• _What you have to do_:
Starting at the first line of the data below, retype every line up to and including the one containing "Click the main.go Go icon".

• _Materials provided_:

______

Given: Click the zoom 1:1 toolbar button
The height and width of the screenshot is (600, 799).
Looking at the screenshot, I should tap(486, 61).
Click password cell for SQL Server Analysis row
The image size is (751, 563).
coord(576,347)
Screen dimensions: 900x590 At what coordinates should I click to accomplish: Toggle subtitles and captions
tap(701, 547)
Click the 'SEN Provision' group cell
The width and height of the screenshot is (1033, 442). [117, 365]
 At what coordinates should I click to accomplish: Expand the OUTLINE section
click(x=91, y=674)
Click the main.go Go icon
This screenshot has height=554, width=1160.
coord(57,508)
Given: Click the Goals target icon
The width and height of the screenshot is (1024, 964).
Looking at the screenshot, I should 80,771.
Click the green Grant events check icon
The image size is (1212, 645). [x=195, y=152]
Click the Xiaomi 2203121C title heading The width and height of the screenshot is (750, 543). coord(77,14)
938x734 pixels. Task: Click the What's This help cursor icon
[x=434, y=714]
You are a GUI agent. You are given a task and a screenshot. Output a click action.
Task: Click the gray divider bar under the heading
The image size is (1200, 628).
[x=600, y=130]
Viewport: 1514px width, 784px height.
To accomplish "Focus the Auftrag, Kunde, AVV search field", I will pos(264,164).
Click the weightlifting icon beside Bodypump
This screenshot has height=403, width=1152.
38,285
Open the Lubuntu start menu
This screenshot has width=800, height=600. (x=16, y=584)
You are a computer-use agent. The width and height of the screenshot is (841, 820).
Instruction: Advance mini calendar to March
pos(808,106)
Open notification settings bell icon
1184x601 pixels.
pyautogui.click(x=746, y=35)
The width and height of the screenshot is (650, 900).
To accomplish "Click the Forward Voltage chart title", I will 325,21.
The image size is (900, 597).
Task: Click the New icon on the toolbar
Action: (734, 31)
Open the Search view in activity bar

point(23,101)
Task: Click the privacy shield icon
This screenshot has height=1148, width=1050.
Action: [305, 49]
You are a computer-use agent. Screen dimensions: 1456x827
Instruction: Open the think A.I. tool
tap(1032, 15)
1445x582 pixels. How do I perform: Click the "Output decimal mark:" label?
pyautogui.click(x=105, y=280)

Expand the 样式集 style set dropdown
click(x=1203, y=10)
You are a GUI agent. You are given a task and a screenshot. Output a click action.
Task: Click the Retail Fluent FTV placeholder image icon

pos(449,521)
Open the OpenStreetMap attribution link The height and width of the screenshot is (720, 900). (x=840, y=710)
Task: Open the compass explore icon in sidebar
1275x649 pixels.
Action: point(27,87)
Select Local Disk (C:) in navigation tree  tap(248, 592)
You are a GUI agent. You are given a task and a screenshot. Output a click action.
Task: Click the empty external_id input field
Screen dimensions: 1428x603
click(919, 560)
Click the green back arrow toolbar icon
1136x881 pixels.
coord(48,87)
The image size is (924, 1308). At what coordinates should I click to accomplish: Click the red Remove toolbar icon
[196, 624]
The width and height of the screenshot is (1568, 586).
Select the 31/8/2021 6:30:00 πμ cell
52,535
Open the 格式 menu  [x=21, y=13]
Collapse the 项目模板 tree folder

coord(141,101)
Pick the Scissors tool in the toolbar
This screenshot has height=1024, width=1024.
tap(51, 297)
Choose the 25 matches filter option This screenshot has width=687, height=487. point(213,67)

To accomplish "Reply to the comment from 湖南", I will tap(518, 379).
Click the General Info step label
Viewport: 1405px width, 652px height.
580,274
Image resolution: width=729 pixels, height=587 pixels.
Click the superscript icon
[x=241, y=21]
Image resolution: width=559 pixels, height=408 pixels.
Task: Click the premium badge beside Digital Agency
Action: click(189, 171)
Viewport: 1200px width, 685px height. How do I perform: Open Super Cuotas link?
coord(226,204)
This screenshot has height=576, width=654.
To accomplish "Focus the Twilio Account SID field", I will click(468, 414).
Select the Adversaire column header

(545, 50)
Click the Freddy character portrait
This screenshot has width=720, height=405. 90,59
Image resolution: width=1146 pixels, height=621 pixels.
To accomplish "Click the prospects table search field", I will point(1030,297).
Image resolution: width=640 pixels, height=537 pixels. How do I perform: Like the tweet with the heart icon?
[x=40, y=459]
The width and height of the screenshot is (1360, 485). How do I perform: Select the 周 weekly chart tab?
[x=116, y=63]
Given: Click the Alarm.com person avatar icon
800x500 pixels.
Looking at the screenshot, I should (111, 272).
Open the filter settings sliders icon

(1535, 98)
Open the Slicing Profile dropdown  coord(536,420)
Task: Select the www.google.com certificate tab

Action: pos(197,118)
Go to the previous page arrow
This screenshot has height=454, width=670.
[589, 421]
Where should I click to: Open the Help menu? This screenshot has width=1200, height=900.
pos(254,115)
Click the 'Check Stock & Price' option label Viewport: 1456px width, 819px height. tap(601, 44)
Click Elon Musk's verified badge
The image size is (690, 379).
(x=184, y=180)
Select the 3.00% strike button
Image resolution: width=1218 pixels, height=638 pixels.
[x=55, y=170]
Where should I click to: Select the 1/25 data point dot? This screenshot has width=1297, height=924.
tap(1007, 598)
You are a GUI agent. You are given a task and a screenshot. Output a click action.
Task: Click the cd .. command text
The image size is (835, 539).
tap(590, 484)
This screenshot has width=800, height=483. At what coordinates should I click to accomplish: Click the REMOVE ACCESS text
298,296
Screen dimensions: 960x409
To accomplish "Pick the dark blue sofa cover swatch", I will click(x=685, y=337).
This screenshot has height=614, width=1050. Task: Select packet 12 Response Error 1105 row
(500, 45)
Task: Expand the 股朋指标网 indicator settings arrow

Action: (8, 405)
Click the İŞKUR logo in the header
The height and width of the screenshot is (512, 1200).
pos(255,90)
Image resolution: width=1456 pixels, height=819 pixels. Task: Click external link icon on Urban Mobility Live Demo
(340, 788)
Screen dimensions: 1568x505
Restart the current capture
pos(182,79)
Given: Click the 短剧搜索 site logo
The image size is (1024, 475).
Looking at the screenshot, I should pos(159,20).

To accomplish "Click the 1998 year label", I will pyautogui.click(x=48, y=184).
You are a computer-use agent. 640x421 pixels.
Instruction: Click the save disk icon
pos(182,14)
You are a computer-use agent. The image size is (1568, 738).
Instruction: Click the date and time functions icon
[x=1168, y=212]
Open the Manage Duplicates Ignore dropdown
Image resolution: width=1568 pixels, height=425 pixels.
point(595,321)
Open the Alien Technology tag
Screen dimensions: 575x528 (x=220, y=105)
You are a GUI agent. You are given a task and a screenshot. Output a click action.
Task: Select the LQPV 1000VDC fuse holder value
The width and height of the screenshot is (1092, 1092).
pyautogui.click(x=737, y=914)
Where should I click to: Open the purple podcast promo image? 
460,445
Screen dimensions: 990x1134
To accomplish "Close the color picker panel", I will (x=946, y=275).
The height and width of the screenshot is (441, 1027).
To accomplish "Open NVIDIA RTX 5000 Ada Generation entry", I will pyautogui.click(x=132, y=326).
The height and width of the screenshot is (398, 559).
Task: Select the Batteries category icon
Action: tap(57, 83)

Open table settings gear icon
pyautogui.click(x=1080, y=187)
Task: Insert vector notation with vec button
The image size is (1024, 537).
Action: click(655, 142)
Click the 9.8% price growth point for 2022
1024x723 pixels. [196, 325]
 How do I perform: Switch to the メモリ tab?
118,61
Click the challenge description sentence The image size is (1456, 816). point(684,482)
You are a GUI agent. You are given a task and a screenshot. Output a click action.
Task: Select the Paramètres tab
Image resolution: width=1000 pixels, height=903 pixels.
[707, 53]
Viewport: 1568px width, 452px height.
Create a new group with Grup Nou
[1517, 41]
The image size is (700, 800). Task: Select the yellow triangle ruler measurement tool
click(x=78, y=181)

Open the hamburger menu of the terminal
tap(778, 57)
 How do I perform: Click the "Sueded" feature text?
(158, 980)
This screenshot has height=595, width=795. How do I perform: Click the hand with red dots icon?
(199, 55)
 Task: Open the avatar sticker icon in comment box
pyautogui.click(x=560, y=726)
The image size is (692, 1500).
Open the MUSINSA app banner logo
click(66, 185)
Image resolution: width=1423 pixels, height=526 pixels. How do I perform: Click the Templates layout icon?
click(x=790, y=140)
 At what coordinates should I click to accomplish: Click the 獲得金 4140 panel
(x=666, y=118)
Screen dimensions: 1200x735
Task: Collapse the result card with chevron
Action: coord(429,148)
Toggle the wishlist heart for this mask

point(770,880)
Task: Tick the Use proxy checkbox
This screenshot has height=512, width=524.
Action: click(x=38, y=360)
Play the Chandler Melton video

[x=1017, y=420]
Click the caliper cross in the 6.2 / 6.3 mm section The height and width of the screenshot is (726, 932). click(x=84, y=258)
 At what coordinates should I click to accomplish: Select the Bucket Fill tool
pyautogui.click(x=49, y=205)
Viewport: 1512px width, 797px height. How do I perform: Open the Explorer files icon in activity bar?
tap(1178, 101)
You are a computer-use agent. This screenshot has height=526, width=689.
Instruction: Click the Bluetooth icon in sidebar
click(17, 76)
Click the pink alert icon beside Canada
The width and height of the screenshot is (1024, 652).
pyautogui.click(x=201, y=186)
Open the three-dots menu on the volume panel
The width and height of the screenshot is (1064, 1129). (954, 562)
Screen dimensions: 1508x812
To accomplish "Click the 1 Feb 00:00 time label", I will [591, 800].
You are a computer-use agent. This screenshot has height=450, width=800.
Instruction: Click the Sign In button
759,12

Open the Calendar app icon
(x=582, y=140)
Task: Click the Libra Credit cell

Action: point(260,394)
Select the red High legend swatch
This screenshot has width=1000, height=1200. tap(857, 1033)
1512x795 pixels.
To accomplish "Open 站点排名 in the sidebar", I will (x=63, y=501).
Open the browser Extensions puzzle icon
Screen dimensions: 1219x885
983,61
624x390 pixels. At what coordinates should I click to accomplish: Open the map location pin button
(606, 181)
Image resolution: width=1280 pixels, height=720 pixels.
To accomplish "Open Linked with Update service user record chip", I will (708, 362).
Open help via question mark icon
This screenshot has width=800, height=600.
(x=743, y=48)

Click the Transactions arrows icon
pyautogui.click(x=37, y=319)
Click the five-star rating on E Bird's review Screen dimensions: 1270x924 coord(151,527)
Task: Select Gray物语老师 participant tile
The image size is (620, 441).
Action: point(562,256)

______

• _Response below_:
Given: Click the zoom 1:1 toolbar button
The height and width of the screenshot is (600, 799).
Looking at the screenshot, I should tap(486, 61).
Click password cell for SQL Server Analysis row
The image size is (751, 563).
coord(576,347)
Screen dimensions: 900x590 At what coordinates should I click to accomplish: Toggle subtitles and captions
tap(701, 547)
Click the 'SEN Provision' group cell
The width and height of the screenshot is (1033, 442). [117, 365]
 At what coordinates should I click to accomplish: Expand the OUTLINE section
click(x=91, y=674)
Click the main.go Go icon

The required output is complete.